■ EXERCISE AIM ■
Can you quote the records below in full, word for word?
THE RECORDS Start Marker
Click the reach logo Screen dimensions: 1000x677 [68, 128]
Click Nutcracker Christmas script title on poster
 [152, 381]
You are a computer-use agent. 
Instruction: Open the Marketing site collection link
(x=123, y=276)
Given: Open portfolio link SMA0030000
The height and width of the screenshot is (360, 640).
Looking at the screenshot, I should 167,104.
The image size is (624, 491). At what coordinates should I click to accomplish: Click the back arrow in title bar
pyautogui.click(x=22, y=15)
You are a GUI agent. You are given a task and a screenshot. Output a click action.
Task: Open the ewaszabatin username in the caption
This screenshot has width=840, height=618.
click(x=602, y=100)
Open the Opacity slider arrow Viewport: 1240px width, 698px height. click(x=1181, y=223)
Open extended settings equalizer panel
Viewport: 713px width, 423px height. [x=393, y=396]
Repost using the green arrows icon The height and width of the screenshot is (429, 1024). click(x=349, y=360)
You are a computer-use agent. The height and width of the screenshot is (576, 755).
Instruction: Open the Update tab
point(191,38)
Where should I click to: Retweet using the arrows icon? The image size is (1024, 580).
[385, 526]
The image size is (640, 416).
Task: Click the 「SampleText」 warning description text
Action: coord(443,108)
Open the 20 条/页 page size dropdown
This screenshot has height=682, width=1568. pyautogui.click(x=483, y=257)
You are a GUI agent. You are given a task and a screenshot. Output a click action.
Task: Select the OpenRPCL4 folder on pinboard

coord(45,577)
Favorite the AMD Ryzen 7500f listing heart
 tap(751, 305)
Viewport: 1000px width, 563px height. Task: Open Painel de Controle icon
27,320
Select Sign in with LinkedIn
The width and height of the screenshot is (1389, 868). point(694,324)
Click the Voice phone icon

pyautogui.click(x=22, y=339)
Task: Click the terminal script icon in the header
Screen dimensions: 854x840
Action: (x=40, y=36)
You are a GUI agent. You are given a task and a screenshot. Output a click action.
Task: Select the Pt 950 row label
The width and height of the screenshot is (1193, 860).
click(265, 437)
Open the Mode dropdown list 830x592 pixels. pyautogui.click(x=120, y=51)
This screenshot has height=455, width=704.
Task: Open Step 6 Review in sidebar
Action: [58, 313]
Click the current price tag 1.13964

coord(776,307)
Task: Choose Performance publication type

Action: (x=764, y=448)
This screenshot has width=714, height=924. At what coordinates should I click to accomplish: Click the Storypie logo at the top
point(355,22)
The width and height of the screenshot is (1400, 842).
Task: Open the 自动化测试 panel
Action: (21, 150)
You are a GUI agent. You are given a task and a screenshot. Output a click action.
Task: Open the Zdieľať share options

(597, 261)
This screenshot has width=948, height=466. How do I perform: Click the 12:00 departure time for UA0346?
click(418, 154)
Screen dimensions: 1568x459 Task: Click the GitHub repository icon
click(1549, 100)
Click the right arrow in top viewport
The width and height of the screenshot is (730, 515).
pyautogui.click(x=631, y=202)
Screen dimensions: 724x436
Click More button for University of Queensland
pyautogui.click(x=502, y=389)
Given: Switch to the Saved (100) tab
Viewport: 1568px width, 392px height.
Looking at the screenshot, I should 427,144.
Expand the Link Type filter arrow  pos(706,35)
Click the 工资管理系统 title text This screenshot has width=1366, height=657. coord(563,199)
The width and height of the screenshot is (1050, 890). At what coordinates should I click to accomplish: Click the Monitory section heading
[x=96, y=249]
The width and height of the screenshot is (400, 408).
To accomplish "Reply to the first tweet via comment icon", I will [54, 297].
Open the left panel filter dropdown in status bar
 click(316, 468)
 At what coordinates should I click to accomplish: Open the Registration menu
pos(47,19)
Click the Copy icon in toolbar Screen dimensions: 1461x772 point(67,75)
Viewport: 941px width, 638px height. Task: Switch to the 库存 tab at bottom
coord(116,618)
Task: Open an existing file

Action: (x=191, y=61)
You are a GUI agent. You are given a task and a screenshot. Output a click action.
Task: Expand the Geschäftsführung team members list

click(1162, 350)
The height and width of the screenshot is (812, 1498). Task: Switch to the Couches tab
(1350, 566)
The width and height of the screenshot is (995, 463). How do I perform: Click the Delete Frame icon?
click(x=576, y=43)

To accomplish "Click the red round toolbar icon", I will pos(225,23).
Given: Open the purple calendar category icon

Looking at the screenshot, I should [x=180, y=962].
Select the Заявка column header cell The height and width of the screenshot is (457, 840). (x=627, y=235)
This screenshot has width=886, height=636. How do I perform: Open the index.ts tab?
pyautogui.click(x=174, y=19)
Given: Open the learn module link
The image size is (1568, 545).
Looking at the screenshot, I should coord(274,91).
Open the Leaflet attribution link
THE RECORDS End Marker
■ EXERCISE RESULT ■
Click the reach logo Screen dimensions: 1000x677 [68, 128]
Click Nutcracker Christmas script title on poster
 [152, 381]
You are a computer-use agent. 
Instruction: Open the Marketing site collection link
(x=123, y=276)
Given: Open portfolio link SMA0030000
The height and width of the screenshot is (360, 640).
Looking at the screenshot, I should 167,104.
The image size is (624, 491). At what coordinates should I click to accomplish: Click the back arrow in title bar
pyautogui.click(x=22, y=15)
You are a GUI agent. You are given a task and a screenshot. Output a click action.
Task: Open the ewaszabatin username in the caption
This screenshot has width=840, height=618.
click(x=602, y=100)
Open the Opacity slider arrow Viewport: 1240px width, 698px height. click(x=1181, y=223)
Open extended settings equalizer panel
Viewport: 713px width, 423px height. [x=393, y=396]
Repost using the green arrows icon The height and width of the screenshot is (429, 1024). click(x=349, y=360)
You are a computer-use agent. The height and width of the screenshot is (576, 755).
Instruction: Open the Update tab
point(191,38)
Where should I click to: Retweet using the arrows icon? The image size is (1024, 580).
[385, 526]
The image size is (640, 416).
Task: Click the 「SampleText」 warning description text
Action: coord(443,108)
Open the 20 条/页 page size dropdown
This screenshot has height=682, width=1568. pyautogui.click(x=483, y=257)
You are a GUI agent. You are given a task and a screenshot. Output a click action.
Task: Select the OpenRPCL4 folder on pinboard

coord(45,577)
Favorite the AMD Ryzen 7500f listing heart
 tap(751, 305)
Viewport: 1000px width, 563px height. Task: Open Painel de Controle icon
27,320
Select Sign in with LinkedIn
The width and height of the screenshot is (1389, 868). point(694,324)
Click the Voice phone icon

pyautogui.click(x=22, y=339)
Task: Click the terminal script icon in the header
Screen dimensions: 854x840
Action: (x=40, y=36)
You are a GUI agent. You are given a task and a screenshot. Output a click action.
Task: Select the Pt 950 row label
The width and height of the screenshot is (1193, 860).
click(265, 437)
Open the Mode dropdown list 830x592 pixels. pyautogui.click(x=120, y=51)
This screenshot has height=455, width=704.
Task: Open Step 6 Review in sidebar
Action: [58, 313]
Click the current price tag 1.13964

coord(776,307)
Task: Choose Performance publication type

Action: (x=764, y=448)
This screenshot has width=714, height=924. At what coordinates should I click to accomplish: Click the Storypie logo at the top
point(355,22)
The width and height of the screenshot is (1400, 842).
Task: Open the 自动化测试 panel
Action: (21, 150)
You are a GUI agent. You are given a task and a screenshot. Output a click action.
Task: Open the Zdieľať share options

(597, 261)
This screenshot has width=948, height=466. How do I perform: Click the 12:00 departure time for UA0346?
click(418, 154)
Screen dimensions: 1568x459 Task: Click the GitHub repository icon
click(1549, 100)
Click the right arrow in top viewport
The width and height of the screenshot is (730, 515).
pyautogui.click(x=631, y=202)
Screen dimensions: 724x436
Click More button for University of Queensland
pyautogui.click(x=502, y=389)
Given: Switch to the Saved (100) tab
Viewport: 1568px width, 392px height.
Looking at the screenshot, I should 427,144.
Expand the Link Type filter arrow  pos(706,35)
Click the 工资管理系统 title text This screenshot has width=1366, height=657. coord(563,199)
The width and height of the screenshot is (1050, 890). At what coordinates should I click to accomplish: Click the Monitory section heading
[x=96, y=249]
The width and height of the screenshot is (400, 408).
To accomplish "Reply to the first tweet via comment icon", I will [54, 297].
Open the left panel filter dropdown in status bar
 click(316, 468)
 At what coordinates should I click to accomplish: Open the Registration menu
pos(47,19)
Click the Copy icon in toolbar Screen dimensions: 1461x772 point(67,75)
Viewport: 941px width, 638px height. Task: Switch to the 库存 tab at bottom
coord(116,618)
Task: Open an existing file

Action: (x=191, y=61)
You are a GUI agent. You are given a task and a screenshot. Output a click action.
Task: Expand the Geschäftsführung team members list

click(1162, 350)
The height and width of the screenshot is (812, 1498). Task: Switch to the Couches tab
(1350, 566)
The width and height of the screenshot is (995, 463). How do I perform: Click the Delete Frame icon?
click(x=576, y=43)

To accomplish "Click the red round toolbar icon", I will pos(225,23).
Given: Open the purple calendar category icon

Looking at the screenshot, I should [x=180, y=962].
Select the Заявка column header cell The height and width of the screenshot is (457, 840). (x=627, y=235)
This screenshot has width=886, height=636. How do I perform: Open the index.ts tab?
pyautogui.click(x=174, y=19)
Given: Open the learn module link
The image size is (1568, 545).
Looking at the screenshot, I should coord(274,91).
Open the Leaflet attribution link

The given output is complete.